Endo is vastly under researched, under funded and those suffering have to fight every day for the care that we need, often seeking out private healthcare to avoid the wait lists on the NHS (currently standing at between 18mth - 3yrs). Endo has been described as one of the most painful conditions a human can experience, compared to heart attacks and broken bones, it can cause infertility and a myriad of additional health problems and yet it still is not prioritised in the way it should be. 

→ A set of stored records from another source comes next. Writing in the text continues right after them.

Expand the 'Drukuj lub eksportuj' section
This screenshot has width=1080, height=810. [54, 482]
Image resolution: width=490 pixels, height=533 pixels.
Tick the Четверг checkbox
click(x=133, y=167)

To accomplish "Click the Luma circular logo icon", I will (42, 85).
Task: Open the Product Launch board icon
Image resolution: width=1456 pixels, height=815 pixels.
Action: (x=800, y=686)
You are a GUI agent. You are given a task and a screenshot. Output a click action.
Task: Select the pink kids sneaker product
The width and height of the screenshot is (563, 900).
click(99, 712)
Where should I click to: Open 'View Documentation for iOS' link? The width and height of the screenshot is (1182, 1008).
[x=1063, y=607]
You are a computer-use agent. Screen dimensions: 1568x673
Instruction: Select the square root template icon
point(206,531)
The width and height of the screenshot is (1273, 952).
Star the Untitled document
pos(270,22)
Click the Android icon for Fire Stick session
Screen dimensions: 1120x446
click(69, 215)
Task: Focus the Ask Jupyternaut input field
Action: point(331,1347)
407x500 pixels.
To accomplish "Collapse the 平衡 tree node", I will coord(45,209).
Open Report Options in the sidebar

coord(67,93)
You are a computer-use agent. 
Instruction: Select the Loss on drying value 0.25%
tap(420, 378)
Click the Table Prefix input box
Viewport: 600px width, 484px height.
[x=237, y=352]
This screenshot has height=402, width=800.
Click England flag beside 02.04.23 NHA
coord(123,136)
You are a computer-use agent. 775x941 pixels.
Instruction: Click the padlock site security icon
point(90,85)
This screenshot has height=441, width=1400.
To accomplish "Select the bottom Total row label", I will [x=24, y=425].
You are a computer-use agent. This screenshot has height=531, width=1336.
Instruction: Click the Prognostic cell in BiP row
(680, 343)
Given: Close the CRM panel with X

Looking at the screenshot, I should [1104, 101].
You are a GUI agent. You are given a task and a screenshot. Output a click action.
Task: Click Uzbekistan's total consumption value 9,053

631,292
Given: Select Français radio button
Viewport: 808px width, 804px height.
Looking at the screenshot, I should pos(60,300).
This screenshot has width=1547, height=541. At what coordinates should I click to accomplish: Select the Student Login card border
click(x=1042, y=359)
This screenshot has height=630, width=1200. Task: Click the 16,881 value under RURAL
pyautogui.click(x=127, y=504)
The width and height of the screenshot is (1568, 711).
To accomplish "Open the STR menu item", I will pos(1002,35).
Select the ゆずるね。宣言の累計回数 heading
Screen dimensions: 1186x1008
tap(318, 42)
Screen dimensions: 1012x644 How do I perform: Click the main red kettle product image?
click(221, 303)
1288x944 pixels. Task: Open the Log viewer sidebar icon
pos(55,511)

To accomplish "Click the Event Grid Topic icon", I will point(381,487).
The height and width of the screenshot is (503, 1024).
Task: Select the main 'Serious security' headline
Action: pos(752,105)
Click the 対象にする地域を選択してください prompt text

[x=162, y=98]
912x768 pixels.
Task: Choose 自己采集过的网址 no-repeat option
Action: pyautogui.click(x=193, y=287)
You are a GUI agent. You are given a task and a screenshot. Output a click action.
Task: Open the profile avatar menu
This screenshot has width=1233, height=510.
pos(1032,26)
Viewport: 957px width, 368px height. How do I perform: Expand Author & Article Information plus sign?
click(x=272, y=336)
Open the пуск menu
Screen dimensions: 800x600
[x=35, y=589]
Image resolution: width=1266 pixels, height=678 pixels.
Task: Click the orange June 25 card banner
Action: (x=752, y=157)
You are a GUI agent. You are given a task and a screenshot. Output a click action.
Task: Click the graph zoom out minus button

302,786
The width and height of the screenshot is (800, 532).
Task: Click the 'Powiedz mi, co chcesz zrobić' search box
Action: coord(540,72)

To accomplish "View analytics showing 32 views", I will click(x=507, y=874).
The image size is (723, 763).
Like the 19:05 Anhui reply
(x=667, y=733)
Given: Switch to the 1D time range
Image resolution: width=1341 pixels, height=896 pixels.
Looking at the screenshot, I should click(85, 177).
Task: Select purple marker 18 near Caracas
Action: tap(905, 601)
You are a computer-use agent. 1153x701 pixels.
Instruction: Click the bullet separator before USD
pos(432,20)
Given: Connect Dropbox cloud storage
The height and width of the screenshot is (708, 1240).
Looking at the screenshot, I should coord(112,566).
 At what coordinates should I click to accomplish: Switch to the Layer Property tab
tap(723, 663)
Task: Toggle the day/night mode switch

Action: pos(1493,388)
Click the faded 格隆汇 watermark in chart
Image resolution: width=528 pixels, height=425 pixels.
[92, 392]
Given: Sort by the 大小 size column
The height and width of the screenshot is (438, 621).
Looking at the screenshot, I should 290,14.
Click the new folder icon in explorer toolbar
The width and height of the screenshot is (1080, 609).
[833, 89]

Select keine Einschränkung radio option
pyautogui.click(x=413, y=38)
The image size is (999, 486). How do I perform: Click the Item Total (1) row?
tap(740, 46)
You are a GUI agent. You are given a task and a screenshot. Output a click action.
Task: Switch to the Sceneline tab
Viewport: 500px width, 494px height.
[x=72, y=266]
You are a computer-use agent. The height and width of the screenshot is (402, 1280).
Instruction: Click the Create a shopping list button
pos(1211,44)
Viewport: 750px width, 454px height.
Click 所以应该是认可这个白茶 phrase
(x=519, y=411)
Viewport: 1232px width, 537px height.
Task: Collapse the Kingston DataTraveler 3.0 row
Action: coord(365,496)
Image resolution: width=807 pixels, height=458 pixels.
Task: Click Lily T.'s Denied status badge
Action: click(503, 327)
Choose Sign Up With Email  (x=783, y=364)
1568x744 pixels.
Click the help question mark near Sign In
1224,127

This is why I am taking part in the Winter Walk for Endo 2024 - to raise awareness and break the taboo, to get people talking more about this horrible disease, and to say "F you" to this disease that has taken so much from me. Between 22nd - 28th January, I will be aiming to walk 8,000 steps a day representing the average 8 year diagnosis time, and walking 10k on Saturday 27th January representing the 1 in 10 💛

Anything that you can donate, no matter how small, will go a long way in contributing to funding and research for Endometriosis UK. Thank you for taking the time to read my story ❤️

From Endometriosis UK: 

This January, I'm taking part in the Winter Walk for Endo to ensure that everyone with endometriosis gets on the right pathway to care. Endometriosis is a chronic pain condition that affects 1 in 10 women and those assigned female at birth. Those suffering with condition are often faced with making challenging and difficult decisions during diagnosis, treatment and management of endometriosis. Endometriosis UK exists to offer support and reliable information as well as fight and campaign for change and better treatment options.